Document section:
Skip to content

Background task hangs indefinitely — no timeout on Codex API response generation #49

@butmasaru

Description

@butmasaru

Bug

Background tasks (/codex:rescue, /codex:task) can hang indefinitely when the Codex API stalls during response generation. There is no timeout mechanism to recover from this state.

Observed Behavior

  1. Task starts successfully, Codex reads files and runs commands (visible in log)
  2. After all tool calls complete, Codex enters response generation phase
  3. Log file stops updating — no new entries for 8+ minutes
  4. Task remains in status: "running" forever
  5. result <job-id> returns "No job found" because it only queries completed/failed/cancelled jobs
  6. cancel <job-id> fails because the OS process has already exited (but the job record was never updated)

Root Cause (suspected)

Two issues compound:

1. No response timeout

tracked-jobs.mjs runTrackedJob awaits the Codex API call without a timeout. If the API stalls during generation, the job hangs indefinitely.

Raw records:
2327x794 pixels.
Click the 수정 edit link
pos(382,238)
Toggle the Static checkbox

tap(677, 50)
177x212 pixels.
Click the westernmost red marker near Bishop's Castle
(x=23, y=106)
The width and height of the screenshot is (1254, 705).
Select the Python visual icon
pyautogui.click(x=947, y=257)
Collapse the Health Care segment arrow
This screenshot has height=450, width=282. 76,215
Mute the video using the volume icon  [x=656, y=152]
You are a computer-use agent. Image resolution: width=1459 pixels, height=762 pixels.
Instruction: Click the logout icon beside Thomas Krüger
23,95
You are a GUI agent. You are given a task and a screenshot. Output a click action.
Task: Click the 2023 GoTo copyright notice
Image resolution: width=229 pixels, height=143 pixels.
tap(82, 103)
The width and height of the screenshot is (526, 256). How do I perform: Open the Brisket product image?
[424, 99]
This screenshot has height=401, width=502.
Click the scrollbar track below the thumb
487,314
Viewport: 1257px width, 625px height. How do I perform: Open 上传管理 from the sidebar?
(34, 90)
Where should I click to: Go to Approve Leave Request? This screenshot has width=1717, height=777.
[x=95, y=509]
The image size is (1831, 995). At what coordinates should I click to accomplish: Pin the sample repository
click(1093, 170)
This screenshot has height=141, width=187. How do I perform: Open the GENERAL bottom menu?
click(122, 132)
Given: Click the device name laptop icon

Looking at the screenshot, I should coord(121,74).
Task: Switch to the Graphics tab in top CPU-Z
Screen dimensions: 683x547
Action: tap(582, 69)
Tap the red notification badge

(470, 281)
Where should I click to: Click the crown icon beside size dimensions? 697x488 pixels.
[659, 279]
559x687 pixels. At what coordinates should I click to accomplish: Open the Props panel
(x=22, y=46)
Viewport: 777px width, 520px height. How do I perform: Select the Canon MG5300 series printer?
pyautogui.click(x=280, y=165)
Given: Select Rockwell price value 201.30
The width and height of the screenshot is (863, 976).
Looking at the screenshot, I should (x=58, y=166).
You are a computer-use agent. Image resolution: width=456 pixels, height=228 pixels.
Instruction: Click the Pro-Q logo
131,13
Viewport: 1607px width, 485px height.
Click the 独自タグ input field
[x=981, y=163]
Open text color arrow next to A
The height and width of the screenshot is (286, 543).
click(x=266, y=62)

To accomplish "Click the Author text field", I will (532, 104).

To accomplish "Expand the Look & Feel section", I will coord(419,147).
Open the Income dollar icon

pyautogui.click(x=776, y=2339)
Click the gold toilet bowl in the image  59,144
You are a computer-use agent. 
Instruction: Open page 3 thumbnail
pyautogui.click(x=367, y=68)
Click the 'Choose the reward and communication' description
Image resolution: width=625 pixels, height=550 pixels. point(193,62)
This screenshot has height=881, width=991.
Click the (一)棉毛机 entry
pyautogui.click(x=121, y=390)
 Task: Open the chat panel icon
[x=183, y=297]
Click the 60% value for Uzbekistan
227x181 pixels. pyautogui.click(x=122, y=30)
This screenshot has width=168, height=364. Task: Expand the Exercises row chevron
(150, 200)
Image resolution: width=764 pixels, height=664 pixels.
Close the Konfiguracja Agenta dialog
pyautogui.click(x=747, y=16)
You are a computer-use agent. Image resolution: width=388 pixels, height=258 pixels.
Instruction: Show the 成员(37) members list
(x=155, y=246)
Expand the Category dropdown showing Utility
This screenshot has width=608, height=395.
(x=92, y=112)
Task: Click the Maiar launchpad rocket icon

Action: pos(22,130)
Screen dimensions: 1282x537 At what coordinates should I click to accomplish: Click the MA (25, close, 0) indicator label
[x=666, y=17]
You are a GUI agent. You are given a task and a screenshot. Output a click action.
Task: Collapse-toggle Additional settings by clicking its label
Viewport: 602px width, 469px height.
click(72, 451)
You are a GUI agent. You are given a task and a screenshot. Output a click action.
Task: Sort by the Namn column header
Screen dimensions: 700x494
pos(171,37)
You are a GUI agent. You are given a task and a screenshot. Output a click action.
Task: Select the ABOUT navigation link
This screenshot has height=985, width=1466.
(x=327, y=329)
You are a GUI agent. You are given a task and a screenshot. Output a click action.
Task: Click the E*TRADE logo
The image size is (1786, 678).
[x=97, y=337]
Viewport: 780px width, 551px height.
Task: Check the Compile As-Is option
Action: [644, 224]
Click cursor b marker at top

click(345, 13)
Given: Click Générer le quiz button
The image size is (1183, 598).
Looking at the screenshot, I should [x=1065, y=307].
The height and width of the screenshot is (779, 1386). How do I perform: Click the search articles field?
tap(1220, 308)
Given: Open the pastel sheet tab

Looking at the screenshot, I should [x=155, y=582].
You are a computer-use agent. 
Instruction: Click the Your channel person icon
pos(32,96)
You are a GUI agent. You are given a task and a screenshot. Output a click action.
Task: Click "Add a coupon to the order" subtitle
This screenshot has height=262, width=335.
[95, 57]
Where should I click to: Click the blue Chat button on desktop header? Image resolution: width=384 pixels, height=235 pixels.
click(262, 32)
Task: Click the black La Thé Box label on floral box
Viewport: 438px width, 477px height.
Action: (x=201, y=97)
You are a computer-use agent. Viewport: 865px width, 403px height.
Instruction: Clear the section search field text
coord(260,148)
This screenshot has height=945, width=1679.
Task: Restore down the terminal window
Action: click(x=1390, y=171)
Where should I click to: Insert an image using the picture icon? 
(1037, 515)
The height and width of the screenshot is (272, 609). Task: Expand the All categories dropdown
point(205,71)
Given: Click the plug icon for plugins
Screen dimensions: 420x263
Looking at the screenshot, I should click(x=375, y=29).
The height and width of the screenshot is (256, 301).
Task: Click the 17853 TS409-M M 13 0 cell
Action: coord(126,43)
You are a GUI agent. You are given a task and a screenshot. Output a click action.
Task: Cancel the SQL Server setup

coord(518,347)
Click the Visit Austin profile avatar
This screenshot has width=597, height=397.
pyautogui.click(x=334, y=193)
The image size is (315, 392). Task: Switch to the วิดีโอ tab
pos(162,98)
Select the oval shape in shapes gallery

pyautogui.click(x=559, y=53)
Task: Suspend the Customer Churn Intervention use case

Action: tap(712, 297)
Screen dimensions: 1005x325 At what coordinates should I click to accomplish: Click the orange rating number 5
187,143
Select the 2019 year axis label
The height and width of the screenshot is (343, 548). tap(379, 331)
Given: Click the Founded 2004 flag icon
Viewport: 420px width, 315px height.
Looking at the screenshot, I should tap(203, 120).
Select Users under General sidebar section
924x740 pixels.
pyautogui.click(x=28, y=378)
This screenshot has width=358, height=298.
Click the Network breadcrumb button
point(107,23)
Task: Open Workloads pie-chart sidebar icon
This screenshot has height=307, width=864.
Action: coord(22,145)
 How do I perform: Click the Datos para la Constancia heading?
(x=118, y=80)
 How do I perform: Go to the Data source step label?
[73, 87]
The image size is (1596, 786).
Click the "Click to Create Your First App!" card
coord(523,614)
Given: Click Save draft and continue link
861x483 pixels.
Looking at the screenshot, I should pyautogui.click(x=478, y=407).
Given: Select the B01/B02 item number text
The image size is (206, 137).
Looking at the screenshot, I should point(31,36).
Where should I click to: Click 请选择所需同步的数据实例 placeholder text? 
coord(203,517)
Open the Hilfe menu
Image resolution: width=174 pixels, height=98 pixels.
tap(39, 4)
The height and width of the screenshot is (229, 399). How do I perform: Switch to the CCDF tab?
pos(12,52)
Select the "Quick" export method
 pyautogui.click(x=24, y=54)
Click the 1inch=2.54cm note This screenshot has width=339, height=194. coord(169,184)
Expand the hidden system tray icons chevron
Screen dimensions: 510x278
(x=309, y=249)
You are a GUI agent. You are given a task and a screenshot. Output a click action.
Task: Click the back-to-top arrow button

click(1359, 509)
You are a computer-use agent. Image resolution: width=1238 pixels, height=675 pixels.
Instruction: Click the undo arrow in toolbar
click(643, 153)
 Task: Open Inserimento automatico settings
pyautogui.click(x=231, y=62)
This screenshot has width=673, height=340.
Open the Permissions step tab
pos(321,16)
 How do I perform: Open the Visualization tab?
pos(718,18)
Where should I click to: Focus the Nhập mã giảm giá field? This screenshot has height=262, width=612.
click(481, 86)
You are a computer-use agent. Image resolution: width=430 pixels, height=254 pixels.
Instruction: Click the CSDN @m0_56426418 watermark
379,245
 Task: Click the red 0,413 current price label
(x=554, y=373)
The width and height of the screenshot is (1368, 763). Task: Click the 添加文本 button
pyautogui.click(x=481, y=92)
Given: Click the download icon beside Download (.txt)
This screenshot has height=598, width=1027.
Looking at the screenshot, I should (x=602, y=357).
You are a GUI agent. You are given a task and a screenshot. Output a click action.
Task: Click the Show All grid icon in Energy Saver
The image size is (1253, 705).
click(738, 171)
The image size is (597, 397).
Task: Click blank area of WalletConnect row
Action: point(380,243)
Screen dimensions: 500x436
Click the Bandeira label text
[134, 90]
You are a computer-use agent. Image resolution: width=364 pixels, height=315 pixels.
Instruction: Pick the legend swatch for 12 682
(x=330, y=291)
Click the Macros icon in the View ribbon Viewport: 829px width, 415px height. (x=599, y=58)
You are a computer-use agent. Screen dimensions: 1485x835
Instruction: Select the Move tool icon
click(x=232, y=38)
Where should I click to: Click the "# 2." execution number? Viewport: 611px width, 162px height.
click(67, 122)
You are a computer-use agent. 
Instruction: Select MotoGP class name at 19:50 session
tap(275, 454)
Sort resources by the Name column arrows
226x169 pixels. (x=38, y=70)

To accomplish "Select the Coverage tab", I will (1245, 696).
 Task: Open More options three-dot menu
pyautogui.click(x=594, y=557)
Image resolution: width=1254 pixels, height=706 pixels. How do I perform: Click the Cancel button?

Instructions:
1. Return the passage of the bug report on hanging Codex background tasks starting at "Background tasks (/codex:rescue, /codex:task)" and ending at "was never updated)", copied without any change.
2. Carry the bug report on hanging Codex background tasks further from its final sentence.

Task-by-task outputs:
1.
Background tasks (/codex:rescue, /codex:task) can hang indefinitely when the Codex API stalls during response generation. There is no timeout mechanism to recover from this state.

Observed Behavior

  1. Task starts successfully, Codex reads files and runs commands (visible in log)
  2. After all tool calls complete, Codex enters response generation phase
  3. Log file stops updating — no new entries for 8+ minutes
  4. Task remains in status: "running" forever
  5. result <job-id> returns "No job found" because it only queries completed/failed/cancelled jobs
  6. cancel <job-id> fails because the OS process has already exited (but the job record was never updated)

2.
2. Job state not updated on process exit

When the Codex process exits unexpectedly (or the API connection drops), the job record in the state file is never transitioned from running to failed. This leaves orphaned running jobs that:

  • Can't be queried via result (which filters for completed/failed/cancelled only)
  • Can't be cancelled (process already gone)
  • Block task-resume-candidate from working correctly

Expected Behavior

  • Tasks should have a configurable timeout (e.g., 5 minutes of no activity)
  • If the process exits without updating job state, the companion should detect orphaned jobs and mark them as failed
  • result should provide partial output for timed-out or orphaned jobs

Environment

  • Windows 11 Pro 10.0.26200
  • Node.js (latest)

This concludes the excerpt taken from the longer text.